Well, after returning home from a day’s work, dropping off and picking up the kids from their clubs, and the general mayhem of the day, I like to try to get out on my bike or nip down to the local swimming pool to do some lengths.
Returning home ravenous, I reach for a mug of camomile, and a bite to eat. Much to my children’s dismay, I am always scrutinising food labels. Trying to find something tasty, that’s not loaded with ‘rubbish’. More than ever, our fast-paced lives have created a surge in the amount of alluring processed food.
My current research journey was sparked by a series of conversations a few years back with parents.
Faced with their child’s chronic renal disease, and the need to trust others with the medical management of their child; on their quest to take back some control, I was frequently asked ‘Is there anything that my child should or should not be eating, that might slow down the progression of the illness?’
This led me in pursuit of an answer. Access my paper on dietary self-management to delay disease progression here. Currently, as a PhD student at the University of Nottingham, I am exploring experts views regarding early dietary phosphate management in children.
Much of the so-called ‘healthy’ food that kids love to eat is loaded with phosphates. Breakfast cereals, bagels, pancakes, ham, cheese…I could fill the page!
Manufacturers tell us these phosphate preservatives and additives are needed to stop meat from discolouring, add that golden sheen to bagels and ward off microbial contamination, for example. However, for children with renal failure, they are proving to be a major problem.

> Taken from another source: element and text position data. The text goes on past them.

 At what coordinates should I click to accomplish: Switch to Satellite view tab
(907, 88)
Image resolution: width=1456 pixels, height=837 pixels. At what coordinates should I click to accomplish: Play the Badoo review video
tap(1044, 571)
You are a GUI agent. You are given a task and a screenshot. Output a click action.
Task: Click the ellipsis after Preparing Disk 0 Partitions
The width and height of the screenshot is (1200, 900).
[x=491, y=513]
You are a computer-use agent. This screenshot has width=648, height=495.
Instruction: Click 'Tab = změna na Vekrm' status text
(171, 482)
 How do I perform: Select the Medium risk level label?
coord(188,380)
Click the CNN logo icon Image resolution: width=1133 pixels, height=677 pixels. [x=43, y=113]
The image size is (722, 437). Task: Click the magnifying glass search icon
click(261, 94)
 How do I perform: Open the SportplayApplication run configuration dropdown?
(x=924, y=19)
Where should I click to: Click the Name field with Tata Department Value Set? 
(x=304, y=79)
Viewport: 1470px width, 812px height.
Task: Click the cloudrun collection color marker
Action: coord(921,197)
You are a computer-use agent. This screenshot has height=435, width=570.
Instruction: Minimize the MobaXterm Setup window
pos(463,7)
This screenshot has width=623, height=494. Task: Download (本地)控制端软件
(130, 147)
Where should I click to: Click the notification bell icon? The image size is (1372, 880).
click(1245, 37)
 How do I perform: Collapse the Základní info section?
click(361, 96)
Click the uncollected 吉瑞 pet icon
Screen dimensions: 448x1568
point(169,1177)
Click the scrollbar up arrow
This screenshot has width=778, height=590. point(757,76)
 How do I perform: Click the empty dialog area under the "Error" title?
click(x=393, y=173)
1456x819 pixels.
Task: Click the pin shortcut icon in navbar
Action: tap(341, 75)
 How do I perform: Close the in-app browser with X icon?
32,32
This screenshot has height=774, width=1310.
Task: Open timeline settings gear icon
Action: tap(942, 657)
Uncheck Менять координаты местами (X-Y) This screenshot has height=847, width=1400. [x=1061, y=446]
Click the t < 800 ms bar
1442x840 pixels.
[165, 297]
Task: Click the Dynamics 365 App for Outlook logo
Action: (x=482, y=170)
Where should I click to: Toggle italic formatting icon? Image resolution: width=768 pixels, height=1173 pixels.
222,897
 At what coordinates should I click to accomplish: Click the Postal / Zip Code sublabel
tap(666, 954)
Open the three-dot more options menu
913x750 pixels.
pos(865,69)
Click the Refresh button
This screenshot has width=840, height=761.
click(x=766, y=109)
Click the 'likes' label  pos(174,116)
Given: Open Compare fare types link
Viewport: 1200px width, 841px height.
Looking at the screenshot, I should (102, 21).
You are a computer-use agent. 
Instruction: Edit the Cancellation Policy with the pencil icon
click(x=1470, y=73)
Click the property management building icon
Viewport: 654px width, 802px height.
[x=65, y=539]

Alarmingly, almost 100% of the inorganic unnatural phosphates are retained by the body. ‘Isn’t more, better?’ you might ask. Well not when you have chronic kidney disease. Any excess cannot be excreted by the struggling kidneys, so it remains in the body, building up over time, with the potential to cause havoc to the growing bones and heart.
Surely as a parent I should be able to make an informed choice about the food I feed my children. This is true. However, much of the unnatural added phosphates pumped into our food are not listed on food labels.
So, whether we have a child with a devastating diagnosis like chronic kidney disease, or just want to make good choices for ourselves and our children, given the pace at which information orbits our being, is it too much to ask that we know the truth about phosphate?